Again, you can technically replace networks with multipliers (similar to SIR models from epidemiology) and sequential learning with Markov chains, but this forces you to think in aggregates, which is a valid, yet incomplete, approach. Brian Arthur wrote that math makes you think of economics in “nouns” (and relationships between nouns given by equations) and miss out on the “verbs” (i.e. processes), which are much easier modeled with algorithms (i.e. computer simulations).
Algorithms are so natural for modeling economic processes in organizations that it is almost too easy to code up in a day any scenario that you would struggle with for weeks if you were to use math. In fact, this is one of the criticisms of agent-based models — that they remove intelligence filter (that is advanced math) and allow anyone (arguably, not bright enough) to create an economic model.
Of course, this argument is nothing but gatekeeping, but I am not getting into this debate here, as it has been discussed a million times already. What I can say is that agent-based models have long grown beyond cellular automata on 2D grids written in NetLogo (e.g. Schelling’s segregation model). Modern ABMs are large-scale, increasingly data-driven, and feature smart agents with complex decision rules (e.g. reinforcement learning, behavioral trees, etc.). Also, recently we saw a rise of models that set up a bunch of LLM agents and see them interact, trying to catch insights, although, I am skeptical about this because they have two degrees of separation from reality, i.e. data on which the LLMs were trained would be more useful to study directly.
On this note, it is worth mentioning that the micro-data revolution in economics didn’t pass by organizational research.
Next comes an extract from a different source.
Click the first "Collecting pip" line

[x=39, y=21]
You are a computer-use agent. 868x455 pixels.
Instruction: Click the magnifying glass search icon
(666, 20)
Data about edits in Google Docs, committed lines of code in GitHub, unique identifiers of online customers, etc. are all being actively studied. But there is a limit to what you can do with data without any model. Recalling the knowledge diffusion example, it is incredibly hard to identify whether an employee used a piece of information they received from a colleague or not when making a final decision, and it is even harder to get data on informal communications where information was shared, unless you go full surveillance mode, that is.
One possible way to control for all of the above is to gamify the organizational environment where different managers are shown different dashboard versions and all communication happens within organizational software. These are known as serious games, but this reminds me more of an old game Football manager, where you had your football club and you had to make decisions about training, transfers, etc. based on the information you got. In any case, this is nothing but an agent-based model with humans in the loop and less robustness.
In conclusion, a whole body of interesting research is happening at the intersection of organizational theory and operations research, using a combination of data and computer simulations. The expected democratization of economics that they are supposed to bring is still yet to be seen, because the rise of these tools coincided with the science funding cuts, but we can hope for the best.